TWI650529B - Mountain flood detection method - Google Patents

Abstract

A mountain flood detection method for detecting mountain floods via an image processing technology includes: capturing an image of a water surface in an area of a river by an image capturing device to generate a water surface image; and graying the water surface image, A gray-scale image is generated, and an identification area is selected for analysis in the gray-scale image; the pixel of the identification area is divided into a water body pixel and a non-water body pixel by a group algorithm; and the water body in the identification area is calculated. A percentage of the pixel, and determine whether the percentage is not less than a reference value. If the judgment result is yes, it indicates that a mountain flood occurs.

Description

Mountain flood detection method

The invention relates to a mountain flood detection method, in particular to a method for detecting mountain floods via image processing technology.

According to the intensive rains during the rainy season and the typhoon, it is easy to cause flooding in the mountainous areas. When the mountain area contains a lot of sand and gravel, it will cause a large amount of floods to entrain the soil and gravel to form a rock flow, which will wash the slopes and rivers and threaten the people.
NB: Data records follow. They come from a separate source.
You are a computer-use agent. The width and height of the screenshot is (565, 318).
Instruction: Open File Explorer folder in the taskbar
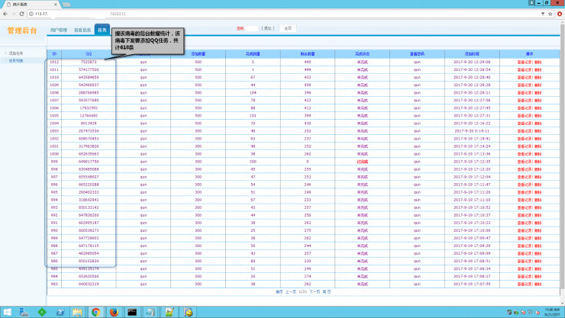pos(77,312)
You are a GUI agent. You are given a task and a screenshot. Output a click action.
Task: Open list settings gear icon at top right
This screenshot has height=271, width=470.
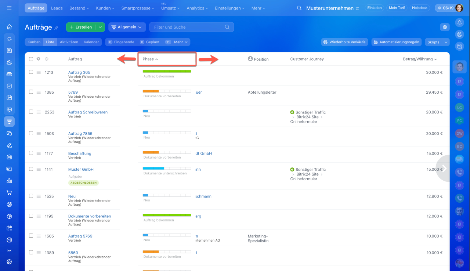click(x=445, y=27)
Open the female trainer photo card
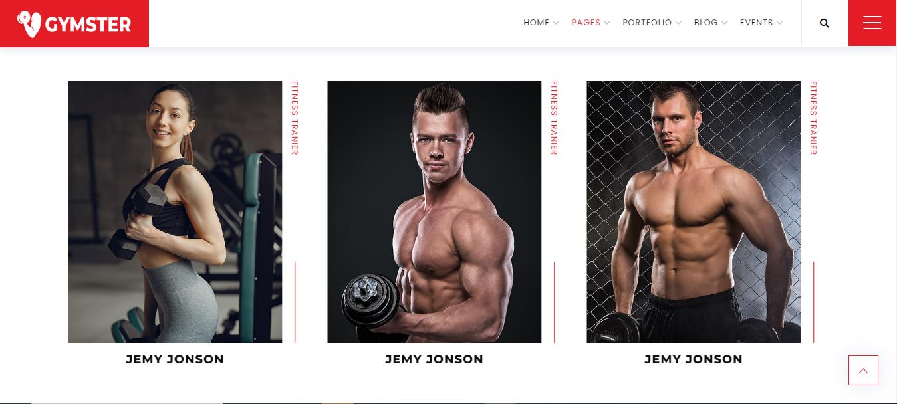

Life and property safety, therefore, relevant disaster prevention units (such as: Soil and Water Conservation Bureau) set up relevant monitoring instruments for key disaster areas of earth and rock flow, such as: cable detectors or ground sound detectors, etc., so that when the earth and rock flow occurs, Immediate warnings are issued to inform the people to evacuate.

In particular, the cable detector is placed above a specific elevation on the riverbed and across the river. When the earth-rock flow occurs and exceeds this specific elevation, the cable of the cable detector can be destroyed by the earth-rock flow carried by the flood. To provide warnings; the ground sound detectors are used to detect the vibration characteristics caused by the earth and stone flow, supplemented by time-frequency analysis technology to determine whether it is caused by earth and rock flow. However, the method of using the wire rope detector must be used when the earth and stone flow reaches a certain scale (when the cable is broken), so that the warning can not be issued early, and the cable is a one-time detection instrument, which must be used after use. Reset, it is inconvenient for areas with frequent disasters. In addition, although the use of geoacoustic detectors can solve this problem, it is still missing by the earth and stone flow, or by the external force and misjudgment.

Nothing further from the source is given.